EXERCISE REQUIREMENTS: Find the line containing "Instruction: Open Chrome's three-dot menu". Retype it and every later line of the records exactly, leaving out pictures.

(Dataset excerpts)
+++
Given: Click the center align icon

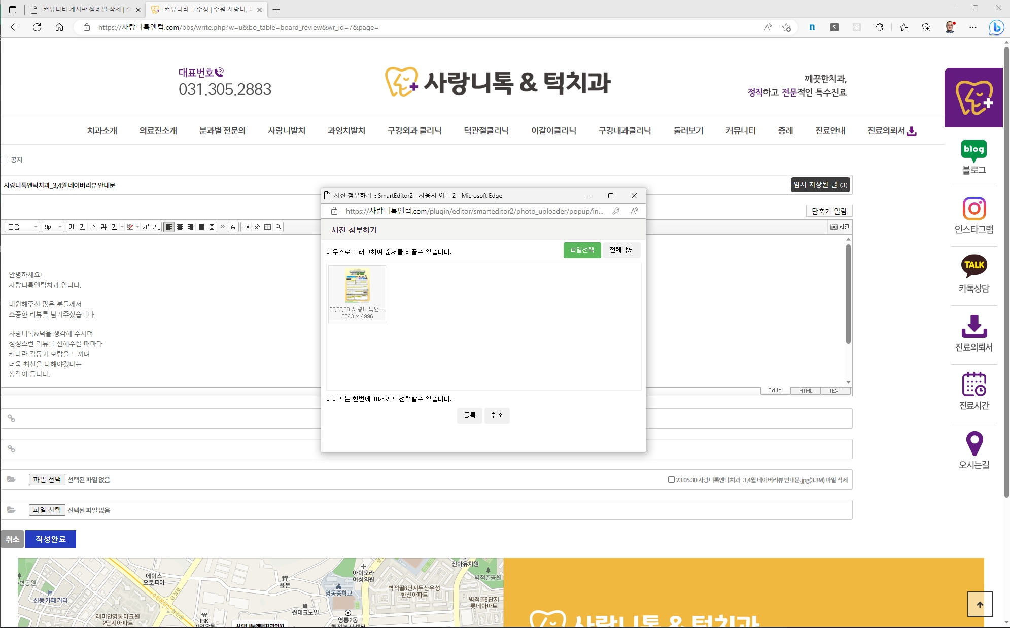Looking at the screenshot, I should pos(180,227).
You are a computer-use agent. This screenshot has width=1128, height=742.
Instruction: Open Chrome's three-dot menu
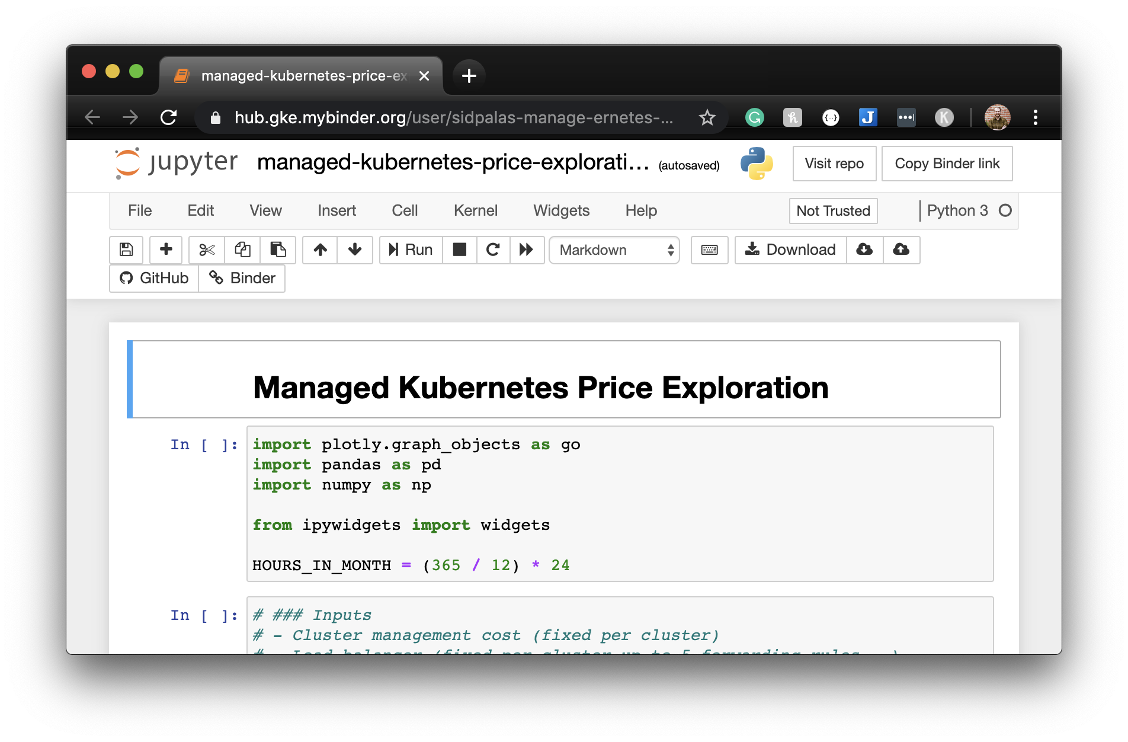pos(1036,117)
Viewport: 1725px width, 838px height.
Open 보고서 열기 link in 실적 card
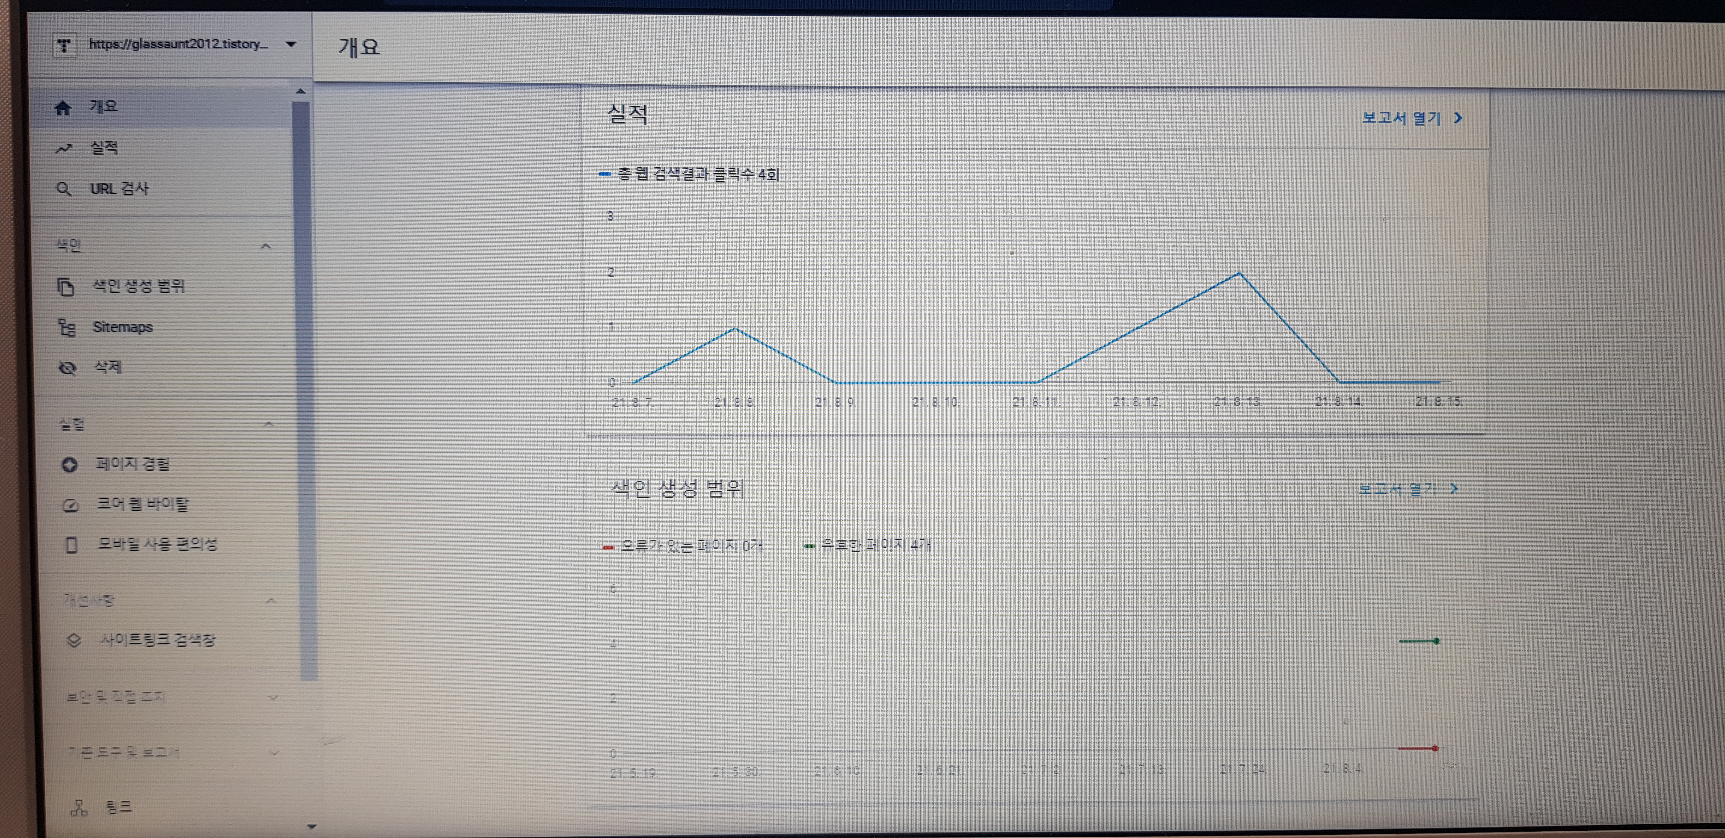[x=1410, y=118]
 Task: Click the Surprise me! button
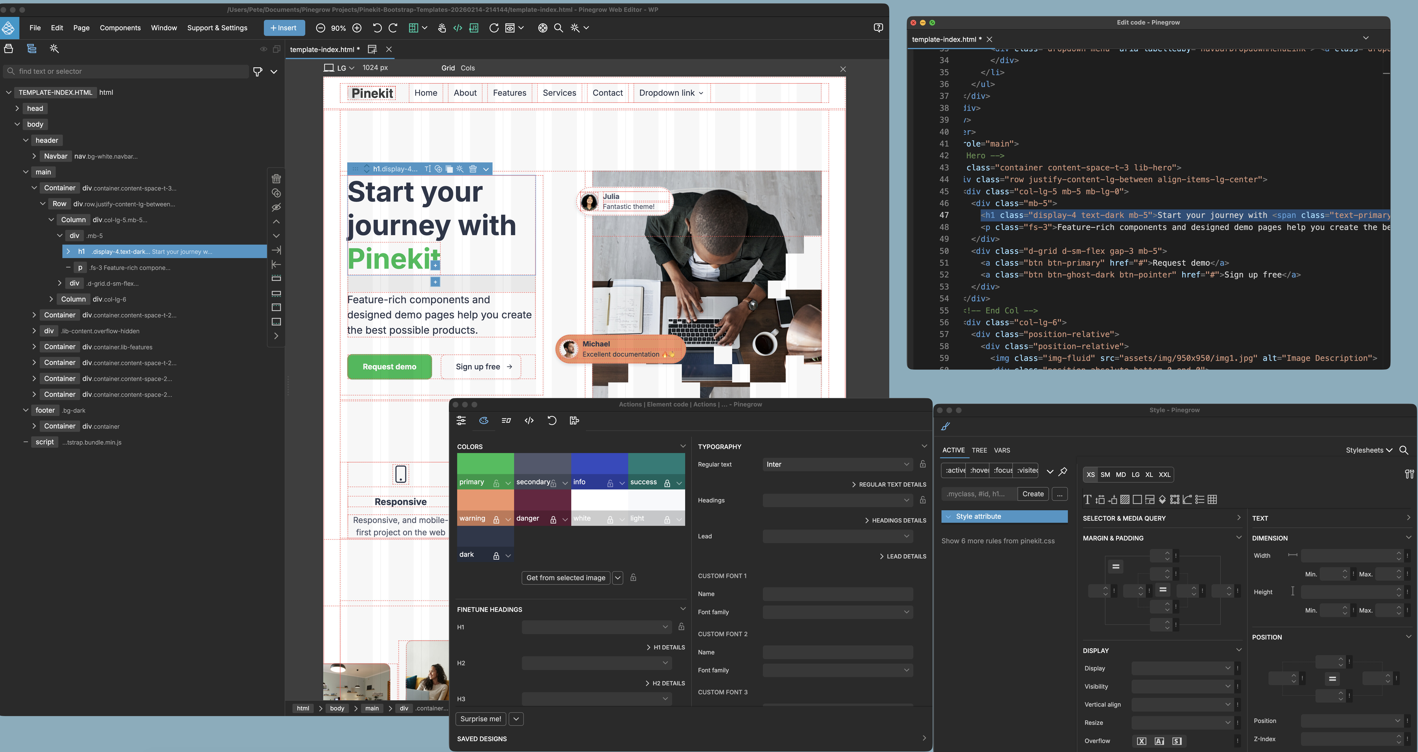[480, 718]
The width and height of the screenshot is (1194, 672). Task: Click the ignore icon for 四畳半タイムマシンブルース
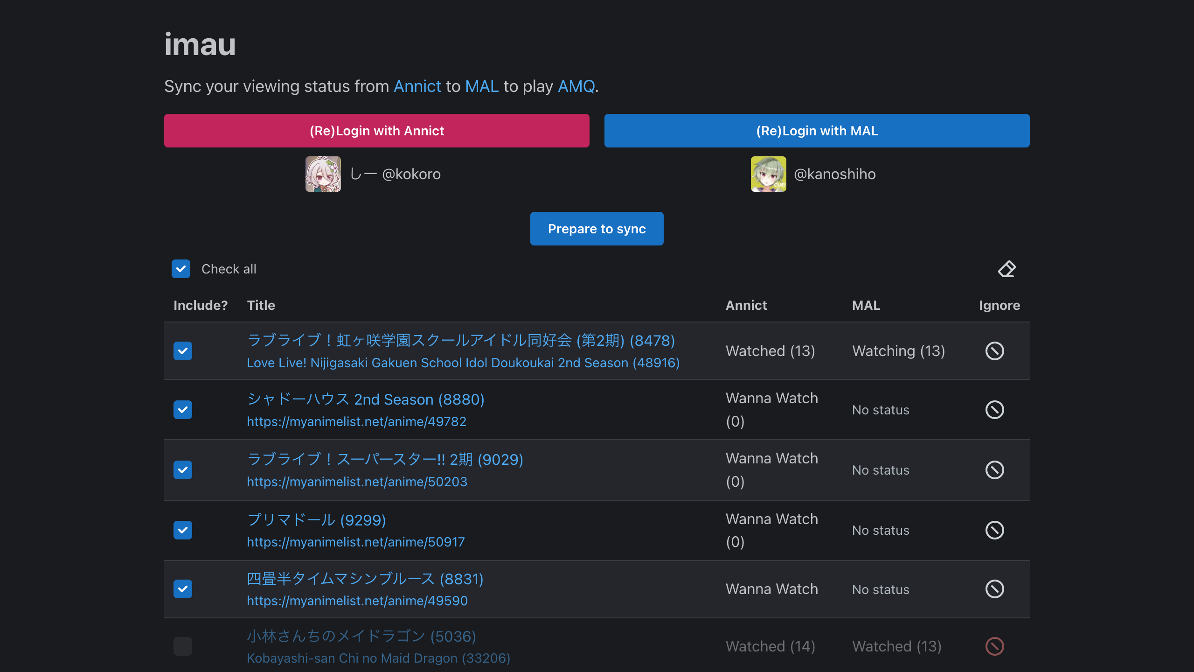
+++
TASK ANSWER:
Instruction: Open Chrome's three-dot menu
pos(1036,117)
Viewport: 1725px width, 838px height.
Open 보고서 열기 link in 실적 card
[x=1410, y=118]
 Task: Click the Surprise me! button
[480, 718]
The width and height of the screenshot is (1194, 672). Task: Click the ignore icon for 四畳半タイムマシンブルース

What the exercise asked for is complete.